» RECORDS PROVIDED
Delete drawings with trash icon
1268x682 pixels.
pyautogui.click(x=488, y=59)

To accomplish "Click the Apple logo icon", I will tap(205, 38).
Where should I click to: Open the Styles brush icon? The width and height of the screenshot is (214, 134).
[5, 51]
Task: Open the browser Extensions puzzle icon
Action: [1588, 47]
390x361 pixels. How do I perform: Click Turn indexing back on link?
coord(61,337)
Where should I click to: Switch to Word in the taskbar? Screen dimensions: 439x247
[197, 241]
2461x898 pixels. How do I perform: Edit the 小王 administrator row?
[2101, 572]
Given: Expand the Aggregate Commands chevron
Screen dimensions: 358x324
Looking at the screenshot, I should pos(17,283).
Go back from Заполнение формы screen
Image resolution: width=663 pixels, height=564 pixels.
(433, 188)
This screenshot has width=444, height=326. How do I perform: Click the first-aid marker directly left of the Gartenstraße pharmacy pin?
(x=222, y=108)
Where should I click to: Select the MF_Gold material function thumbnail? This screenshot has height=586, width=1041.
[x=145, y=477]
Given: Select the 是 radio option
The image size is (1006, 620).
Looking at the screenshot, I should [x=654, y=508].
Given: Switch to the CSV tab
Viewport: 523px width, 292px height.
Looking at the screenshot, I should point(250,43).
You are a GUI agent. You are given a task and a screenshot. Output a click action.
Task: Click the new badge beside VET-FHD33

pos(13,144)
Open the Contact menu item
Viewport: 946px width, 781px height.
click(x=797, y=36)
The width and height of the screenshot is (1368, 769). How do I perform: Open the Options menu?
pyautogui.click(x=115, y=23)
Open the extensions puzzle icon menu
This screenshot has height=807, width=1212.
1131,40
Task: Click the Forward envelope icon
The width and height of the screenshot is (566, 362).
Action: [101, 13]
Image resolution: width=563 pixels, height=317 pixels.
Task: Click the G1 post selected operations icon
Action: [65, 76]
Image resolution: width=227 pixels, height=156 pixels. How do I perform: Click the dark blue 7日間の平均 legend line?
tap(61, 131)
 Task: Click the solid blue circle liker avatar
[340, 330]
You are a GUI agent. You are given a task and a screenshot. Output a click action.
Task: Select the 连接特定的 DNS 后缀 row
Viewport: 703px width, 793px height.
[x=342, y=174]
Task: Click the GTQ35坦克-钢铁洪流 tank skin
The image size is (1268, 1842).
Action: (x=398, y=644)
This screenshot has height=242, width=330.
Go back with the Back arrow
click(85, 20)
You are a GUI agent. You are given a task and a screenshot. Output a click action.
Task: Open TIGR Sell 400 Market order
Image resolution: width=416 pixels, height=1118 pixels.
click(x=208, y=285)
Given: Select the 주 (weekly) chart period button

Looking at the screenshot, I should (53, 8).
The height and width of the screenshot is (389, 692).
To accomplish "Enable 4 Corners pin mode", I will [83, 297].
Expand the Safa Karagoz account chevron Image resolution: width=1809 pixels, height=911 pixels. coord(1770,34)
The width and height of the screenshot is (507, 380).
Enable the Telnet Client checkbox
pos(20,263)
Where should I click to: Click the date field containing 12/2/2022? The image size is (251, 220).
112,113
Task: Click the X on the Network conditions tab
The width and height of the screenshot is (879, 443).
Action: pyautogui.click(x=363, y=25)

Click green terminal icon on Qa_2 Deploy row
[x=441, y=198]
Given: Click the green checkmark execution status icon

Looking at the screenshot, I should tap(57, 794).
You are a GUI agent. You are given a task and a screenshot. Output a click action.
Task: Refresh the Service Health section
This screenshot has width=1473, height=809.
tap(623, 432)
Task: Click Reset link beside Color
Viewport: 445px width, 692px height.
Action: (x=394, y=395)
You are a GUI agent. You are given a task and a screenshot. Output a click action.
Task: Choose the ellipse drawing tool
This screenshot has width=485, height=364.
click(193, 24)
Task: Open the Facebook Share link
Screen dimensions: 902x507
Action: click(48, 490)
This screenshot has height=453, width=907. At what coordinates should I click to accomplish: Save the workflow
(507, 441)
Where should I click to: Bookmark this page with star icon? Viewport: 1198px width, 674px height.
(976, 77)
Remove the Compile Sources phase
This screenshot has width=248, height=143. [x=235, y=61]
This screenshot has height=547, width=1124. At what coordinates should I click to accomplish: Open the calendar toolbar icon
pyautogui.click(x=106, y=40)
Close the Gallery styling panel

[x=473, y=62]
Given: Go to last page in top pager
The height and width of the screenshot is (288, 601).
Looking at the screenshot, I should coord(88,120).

» REQUEST
Please write out all of the data above again, substituting "bakery" for "pharmacy" and leaving everything else unchanged.

» SOLUTION TO THIS TASK
Delete drawings with trash icon
1268x682 pixels.
pyautogui.click(x=488, y=59)

To accomplish "Click the Apple logo icon", I will tap(205, 38).
Where should I click to: Open the Styles brush icon? The width and height of the screenshot is (214, 134).
[5, 51]
Task: Open the browser Extensions puzzle icon
Action: [1588, 47]
390x361 pixels. How do I perform: Click Turn indexing back on link?
coord(61,337)
Where should I click to: Switch to Word in the taskbar? Screen dimensions: 439x247
[197, 241]
2461x898 pixels. How do I perform: Edit the 小王 administrator row?
[2101, 572]
Given: Expand the Aggregate Commands chevron
Screen dimensions: 358x324
Looking at the screenshot, I should pos(17,283).
Go back from Заполнение формы screen
Image resolution: width=663 pixels, height=564 pixels.
(433, 188)
This screenshot has width=444, height=326. How do I perform: Click the first-aid marker directly left of the Gartenstraße bakery pin?
(x=222, y=108)
Where should I click to: Select the MF_Gold material function thumbnail? This screenshot has height=586, width=1041.
[x=145, y=477]
Given: Select the 是 radio option
The image size is (1006, 620).
Looking at the screenshot, I should [x=654, y=508].
Given: Switch to the CSV tab
Viewport: 523px width, 292px height.
Looking at the screenshot, I should point(250,43).
You are a GUI agent. You are given a task and a screenshot. Output a click action.
Task: Click the new badge beside VET-FHD33

pos(13,144)
Open the Contact menu item
Viewport: 946px width, 781px height.
click(x=797, y=36)
The width and height of the screenshot is (1368, 769). How do I perform: Open the Options menu?
pyautogui.click(x=115, y=23)
Open the extensions puzzle icon menu
This screenshot has height=807, width=1212.
1131,40
Task: Click the Forward envelope icon
The width and height of the screenshot is (566, 362).
Action: [101, 13]
Image resolution: width=563 pixels, height=317 pixels.
Task: Click the G1 post selected operations icon
Action: [65, 76]
Image resolution: width=227 pixels, height=156 pixels. How do I perform: Click the dark blue 7日間の平均 legend line?
tap(61, 131)
 Task: Click the solid blue circle liker avatar
[340, 330]
You are a GUI agent. You are given a task and a screenshot. Output a click action.
Task: Select the 连接特定的 DNS 后缀 row
Viewport: 703px width, 793px height.
[x=342, y=174]
Task: Click the GTQ35坦克-钢铁洪流 tank skin
The image size is (1268, 1842).
Action: (x=398, y=644)
This screenshot has height=242, width=330.
Go back with the Back arrow
click(85, 20)
You are a GUI agent. You are given a task and a screenshot. Output a click action.
Task: Open TIGR Sell 400 Market order
Image resolution: width=416 pixels, height=1118 pixels.
click(x=208, y=285)
Given: Select the 주 (weekly) chart period button

Looking at the screenshot, I should (53, 8).
The height and width of the screenshot is (389, 692).
To accomplish "Enable 4 Corners pin mode", I will [83, 297].
Expand the Safa Karagoz account chevron Image resolution: width=1809 pixels, height=911 pixels. coord(1770,34)
The width and height of the screenshot is (507, 380).
Enable the Telnet Client checkbox
pos(20,263)
Where should I click to: Click the date field containing 12/2/2022? The image size is (251, 220).
112,113
Task: Click the X on the Network conditions tab
The width and height of the screenshot is (879, 443).
Action: pyautogui.click(x=363, y=25)

Click green terminal icon on Qa_2 Deploy row
[x=441, y=198]
Given: Click the green checkmark execution status icon

Looking at the screenshot, I should tap(57, 794).
You are a GUI agent. You are given a task and a screenshot. Output a click action.
Task: Refresh the Service Health section
This screenshot has width=1473, height=809.
tap(623, 432)
Task: Click Reset link beside Color
Viewport: 445px width, 692px height.
Action: (x=394, y=395)
You are a GUI agent. You are given a task and a screenshot. Output a click action.
Task: Choose the ellipse drawing tool
This screenshot has width=485, height=364.
click(193, 24)
Task: Open the Facebook Share link
Screen dimensions: 902x507
Action: click(48, 490)
This screenshot has height=453, width=907. At what coordinates should I click to accomplish: Save the workflow
(507, 441)
Where should I click to: Bookmark this page with star icon? Viewport: 1198px width, 674px height.
(976, 77)
Remove the Compile Sources phase
This screenshot has width=248, height=143. [x=235, y=61]
This screenshot has height=547, width=1124. At what coordinates should I click to accomplish: Open the calendar toolbar icon
pyautogui.click(x=106, y=40)
Close the Gallery styling panel

[x=473, y=62]
Given: Go to last page in top pager
The height and width of the screenshot is (288, 601).
Looking at the screenshot, I should coord(88,120).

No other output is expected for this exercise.